**ACTIVITY**
Everything from the line containing "Expand Confidentialité du" down to the last line of the entries below must be transcribed exactly, and nothing else.

**RECORDS SHOWN**

((

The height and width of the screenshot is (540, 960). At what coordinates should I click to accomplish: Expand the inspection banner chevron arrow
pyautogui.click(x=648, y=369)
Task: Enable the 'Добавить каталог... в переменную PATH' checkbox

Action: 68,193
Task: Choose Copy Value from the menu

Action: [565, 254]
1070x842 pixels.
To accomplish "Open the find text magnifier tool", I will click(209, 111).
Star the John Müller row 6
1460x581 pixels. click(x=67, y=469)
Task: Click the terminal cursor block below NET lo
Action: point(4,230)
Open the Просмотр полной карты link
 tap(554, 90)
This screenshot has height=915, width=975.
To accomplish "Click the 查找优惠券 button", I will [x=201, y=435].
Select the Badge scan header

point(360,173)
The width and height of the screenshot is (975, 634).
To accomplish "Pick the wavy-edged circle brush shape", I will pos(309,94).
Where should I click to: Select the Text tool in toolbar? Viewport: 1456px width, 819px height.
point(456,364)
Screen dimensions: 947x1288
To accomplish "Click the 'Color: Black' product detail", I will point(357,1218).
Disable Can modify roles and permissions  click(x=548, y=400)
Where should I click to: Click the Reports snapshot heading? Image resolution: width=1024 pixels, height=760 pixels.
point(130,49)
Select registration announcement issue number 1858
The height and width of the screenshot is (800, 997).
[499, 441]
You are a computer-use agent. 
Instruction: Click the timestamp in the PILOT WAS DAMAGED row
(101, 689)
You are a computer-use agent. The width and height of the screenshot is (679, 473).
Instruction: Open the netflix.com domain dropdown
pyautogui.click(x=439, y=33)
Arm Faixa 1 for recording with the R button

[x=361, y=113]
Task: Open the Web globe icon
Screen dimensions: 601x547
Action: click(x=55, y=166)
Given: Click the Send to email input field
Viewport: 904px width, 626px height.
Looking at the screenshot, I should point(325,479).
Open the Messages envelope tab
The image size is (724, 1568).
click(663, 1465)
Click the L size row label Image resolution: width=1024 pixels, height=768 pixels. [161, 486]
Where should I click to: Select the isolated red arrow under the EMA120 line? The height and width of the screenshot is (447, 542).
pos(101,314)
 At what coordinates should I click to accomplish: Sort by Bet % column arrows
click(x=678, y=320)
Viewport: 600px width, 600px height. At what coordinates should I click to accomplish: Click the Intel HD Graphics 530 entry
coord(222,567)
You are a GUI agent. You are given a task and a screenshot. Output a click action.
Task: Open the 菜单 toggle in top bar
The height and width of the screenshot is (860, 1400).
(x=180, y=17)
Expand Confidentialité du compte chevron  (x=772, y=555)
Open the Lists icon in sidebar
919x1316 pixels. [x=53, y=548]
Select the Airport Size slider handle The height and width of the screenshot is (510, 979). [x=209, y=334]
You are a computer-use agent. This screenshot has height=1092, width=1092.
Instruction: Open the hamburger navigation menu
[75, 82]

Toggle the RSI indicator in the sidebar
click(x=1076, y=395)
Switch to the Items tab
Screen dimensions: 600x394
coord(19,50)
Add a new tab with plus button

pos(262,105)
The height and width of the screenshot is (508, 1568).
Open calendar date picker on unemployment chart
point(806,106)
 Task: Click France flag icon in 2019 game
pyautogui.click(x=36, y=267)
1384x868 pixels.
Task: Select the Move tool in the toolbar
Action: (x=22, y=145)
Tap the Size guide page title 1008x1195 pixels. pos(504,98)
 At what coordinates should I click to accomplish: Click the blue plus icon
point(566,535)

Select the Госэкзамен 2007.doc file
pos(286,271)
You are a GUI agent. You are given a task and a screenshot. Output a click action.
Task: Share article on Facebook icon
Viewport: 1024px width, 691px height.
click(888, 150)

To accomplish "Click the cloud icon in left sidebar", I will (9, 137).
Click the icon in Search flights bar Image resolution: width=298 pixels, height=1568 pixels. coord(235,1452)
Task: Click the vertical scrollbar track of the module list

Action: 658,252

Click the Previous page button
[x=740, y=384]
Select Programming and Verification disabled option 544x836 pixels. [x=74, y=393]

))

**ANSWER FOR THE TASK**
Expand Confidentialité du compte chevron  (x=772, y=555)
Open the Lists icon in sidebar
919x1316 pixels. [x=53, y=548]
Select the Airport Size slider handle The height and width of the screenshot is (510, 979). [x=209, y=334]
You are a computer-use agent. This screenshot has height=1092, width=1092.
Instruction: Open the hamburger navigation menu
[75, 82]

Toggle the RSI indicator in the sidebar
click(x=1076, y=395)
Switch to the Items tab
Screen dimensions: 600x394
coord(19,50)
Add a new tab with plus button

pos(262,105)
The height and width of the screenshot is (508, 1568).
Open calendar date picker on unemployment chart
point(806,106)
 Task: Click France flag icon in 2019 game
pyautogui.click(x=36, y=267)
1384x868 pixels.
Task: Select the Move tool in the toolbar
Action: (x=22, y=145)
Tap the Size guide page title 1008x1195 pixels. pos(504,98)
 At what coordinates should I click to accomplish: Click the blue plus icon
point(566,535)

Select the Госэкзамен 2007.doc file
pos(286,271)
You are a GUI agent. You are given a task and a screenshot. Output a click action.
Task: Share article on Facebook icon
Viewport: 1024px width, 691px height.
click(888, 150)

To accomplish "Click the cloud icon in left sidebar", I will (9, 137).
Click the icon in Search flights bar Image resolution: width=298 pixels, height=1568 pixels. coord(235,1452)
Task: Click the vertical scrollbar track of the module list

Action: 658,252

Click the Previous page button
[x=740, y=384]
Select Programming and Verification disabled option 544x836 pixels. [x=74, y=393]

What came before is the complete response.